Exercise objective –
Retype, word for word, each line between the lines holding "Click the ファイルをアップロード button" and "You are a computer-use agent. This", inclusive, and leave the rest of the data alone.

START Data

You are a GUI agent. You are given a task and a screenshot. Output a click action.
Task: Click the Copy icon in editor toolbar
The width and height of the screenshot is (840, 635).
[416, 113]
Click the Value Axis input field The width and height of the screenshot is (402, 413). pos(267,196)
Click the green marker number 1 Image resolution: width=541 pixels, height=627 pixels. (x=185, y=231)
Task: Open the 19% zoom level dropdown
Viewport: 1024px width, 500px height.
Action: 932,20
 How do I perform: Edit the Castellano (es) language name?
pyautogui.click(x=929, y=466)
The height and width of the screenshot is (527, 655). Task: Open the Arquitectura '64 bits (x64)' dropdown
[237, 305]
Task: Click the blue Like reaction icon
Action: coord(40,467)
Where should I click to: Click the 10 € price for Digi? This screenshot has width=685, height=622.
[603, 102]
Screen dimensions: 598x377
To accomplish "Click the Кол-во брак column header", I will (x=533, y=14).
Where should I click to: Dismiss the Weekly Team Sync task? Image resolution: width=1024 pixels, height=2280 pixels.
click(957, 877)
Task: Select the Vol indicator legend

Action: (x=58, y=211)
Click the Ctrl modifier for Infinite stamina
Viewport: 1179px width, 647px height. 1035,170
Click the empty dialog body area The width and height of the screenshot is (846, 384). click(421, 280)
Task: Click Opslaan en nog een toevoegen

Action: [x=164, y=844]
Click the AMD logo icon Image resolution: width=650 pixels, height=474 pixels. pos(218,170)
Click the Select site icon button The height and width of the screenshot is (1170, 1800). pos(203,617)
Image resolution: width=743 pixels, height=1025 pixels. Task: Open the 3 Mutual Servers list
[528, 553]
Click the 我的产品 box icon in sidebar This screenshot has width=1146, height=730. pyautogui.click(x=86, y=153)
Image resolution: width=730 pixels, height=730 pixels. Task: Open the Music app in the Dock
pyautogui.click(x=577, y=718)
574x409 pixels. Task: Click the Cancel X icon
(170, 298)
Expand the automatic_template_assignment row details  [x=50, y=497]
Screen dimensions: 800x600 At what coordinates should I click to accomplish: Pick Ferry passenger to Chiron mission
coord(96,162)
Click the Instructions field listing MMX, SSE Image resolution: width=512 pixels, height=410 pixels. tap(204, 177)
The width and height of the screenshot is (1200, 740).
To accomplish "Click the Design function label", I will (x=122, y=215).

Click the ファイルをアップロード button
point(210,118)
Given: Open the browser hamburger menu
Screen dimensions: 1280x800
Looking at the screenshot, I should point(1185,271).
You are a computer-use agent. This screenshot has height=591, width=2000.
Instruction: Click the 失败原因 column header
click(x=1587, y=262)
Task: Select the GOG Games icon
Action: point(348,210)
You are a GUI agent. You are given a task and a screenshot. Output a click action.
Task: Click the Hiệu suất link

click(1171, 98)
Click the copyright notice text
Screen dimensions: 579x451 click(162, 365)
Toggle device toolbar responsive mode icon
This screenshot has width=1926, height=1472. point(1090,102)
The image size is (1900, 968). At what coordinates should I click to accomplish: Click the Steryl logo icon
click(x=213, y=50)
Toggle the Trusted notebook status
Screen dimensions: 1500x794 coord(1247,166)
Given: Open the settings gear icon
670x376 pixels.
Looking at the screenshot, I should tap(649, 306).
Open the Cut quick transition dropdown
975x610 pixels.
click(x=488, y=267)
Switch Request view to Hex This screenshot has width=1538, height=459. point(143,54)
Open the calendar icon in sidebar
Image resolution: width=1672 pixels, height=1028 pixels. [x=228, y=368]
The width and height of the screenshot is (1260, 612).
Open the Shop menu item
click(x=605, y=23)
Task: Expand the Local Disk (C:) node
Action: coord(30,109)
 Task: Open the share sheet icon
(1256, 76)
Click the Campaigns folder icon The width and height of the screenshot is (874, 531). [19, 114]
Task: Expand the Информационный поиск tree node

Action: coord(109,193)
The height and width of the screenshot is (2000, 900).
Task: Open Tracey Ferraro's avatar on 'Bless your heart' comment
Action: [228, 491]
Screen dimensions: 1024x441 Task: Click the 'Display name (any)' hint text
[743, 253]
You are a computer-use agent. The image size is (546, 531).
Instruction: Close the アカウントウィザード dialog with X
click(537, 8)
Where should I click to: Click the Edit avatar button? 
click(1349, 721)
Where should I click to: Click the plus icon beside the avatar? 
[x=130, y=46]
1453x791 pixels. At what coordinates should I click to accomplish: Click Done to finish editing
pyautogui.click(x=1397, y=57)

END Data

Result of this exercise –
Click the ファイルをアップロード button
point(210,118)
Given: Open the browser hamburger menu
Screen dimensions: 1280x800
Looking at the screenshot, I should point(1185,271).
You are a computer-use agent. This screenshot has height=591, width=2000.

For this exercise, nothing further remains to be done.